▶ USING THE INFORMATION
1) Translate into French this sentence from the interview on the Carwale exit: "We kept telling Carwale one thing – to keep focusing on customers."
2) Write the next part of the interview on the Carwale exit, picking up after its final line.

▶ EXTRACT TO READ

:::::

At the time of exit, we had about 25%, but at the time of investment, we had about 38%. It is upwards of Rs 100 crore. It was a good exit. We have had partial exits so far, this is one of our better exits and the first complete exit.
What does this exit validate?
The bigger validation is of our belief while we set up the fund. We believed that a lot of our interest will be in non pre-existing sectors, and we will look at creating sectors. So, you will see before Carwale, there was no organised auto-classifieds market. Before Redbus, there was no bus-ticketing business, before Vaatsalya, there was no semi-urban hospital ector, before afaqs, there was no advertising and marketing media vertical. We have actually worked to create the sector in each case.
Unlike larger funds, which look at established sectors and leading players in those sectors, we basically took a deeper bet saying we will create the sector. The question really is whether you can actually turn a raw startup into a market leader with a small amount of money. We faced the triple challenges : a typical raw startup, creating a space, and then become a market leader. All these three things were created by the sector and there are still dozens and dozens of sectors that are yet to be created in India.
How did Carwale’s competitors fare?
Indiacar, Automartindia, Gaadi.com, Zigwheels, Cardekho etc. Some of these players came and went, not being able to make a lasting impact. We kept telling Carwale one thing – to keep focusing on customers. Today I am told that one out of six cars is bought in India today after research is done on Carwale, which is a pretty big number.
Small and focused approach should be the strategy for early stage funds?

:::::

▶ DATASET EXTRACT
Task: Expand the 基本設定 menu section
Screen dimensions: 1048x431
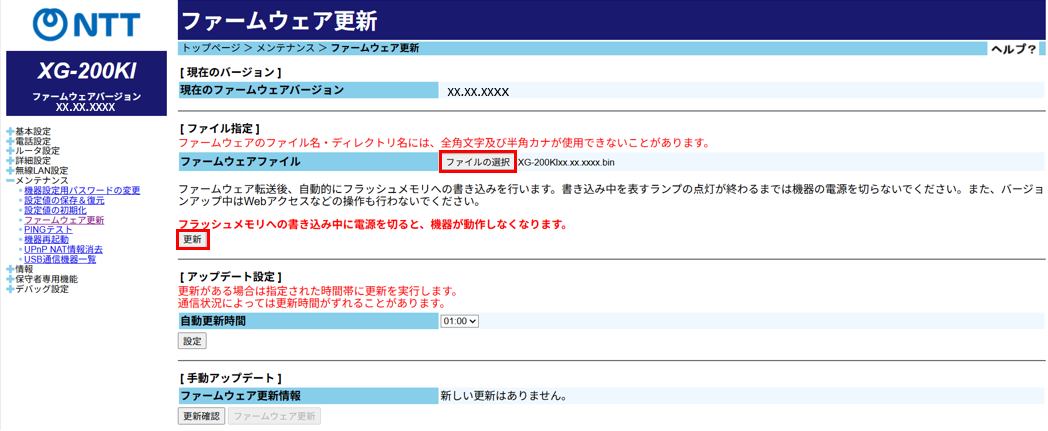Action: [32, 131]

:::::

▶ ANSWERS FOR THIS EXERCISE
1) Nous n'avons cessé de répéter une chose à Carwale : continuer à se concentrer sur les clients.

2)
For early stage funds like us, what we can hope to do is to create little niche sectors which become big leaders going forward. So, we would rather grow big fishes in small ponds than get into the middle of the ocean and have very small fishes.
Which are other sectors in which you are looking to create niche marketplaces?
Unlike many other funds, we are not waiting to see proof of concept in this sector, we are rather saying is there a need, and can that need be addressed in a way which has sustainable competitive advantage and do we have a team that can execute and can we do with a small sum of money. We like consumer focused businesses, internet businesses and media businesses. Consumer focused businesses allow you to grow a brand very quickly.
Today in India, there are 100 million internet users. Four years ago, there was no mobile internet usage and now it is one of the fastest growing market in India. We can partly credit ourselves, but it really the fundamentals that have improved so dramatically, that it is a good time to be in the internet business.
What do you think about exits of internet based businesses?
There are a couple of other companies which are going for an IPO. The conventional wisdom is that you need Rs 500 crores for IPOs, I don’t believe so. I think if you are in a hot sector, you are unique in that space, you can do an IPO at Rs 30 crores to Rs 40 crores. A lot of our belief is very contrarian. But I can say from my experience, I took a company- Geodesic public from Rs 4 crores in revenues.
Naukri was about Rs 60 crores when it went IPO, 123Greetings was Rs 22 crores, when it went IPO. The key thing is not IPO, but to get enough market support for your stock. The IPO is not the end, it is the beginning. If you look at all the internet enabled companies, there valuation is more than 4X-5X, and not 1.5X or 2X.
Do you have companies in your portfolio going for an IPO?
Our companies are at various stages of growth and it will be really great of we can. If you look at the number of internet companies out there, how many of them are profitable? We have a few of our companies going IPO next year.
You also closed Seedfund II. How are LPs reading the early stage market?
We have closed the fund. From the LP’s point of view, there are lots of growth funds with $100-150 million, fighting with each other for deals because of which deals get priced very highly and there is not enough which is left on table. After looking at so much of competition and spreads narrowing out there, they are looking at different avenues where money can actually to be made. They are looking at much smaller sized funds, thinking that they can have a play here also. They are looking at a balanced portfolio.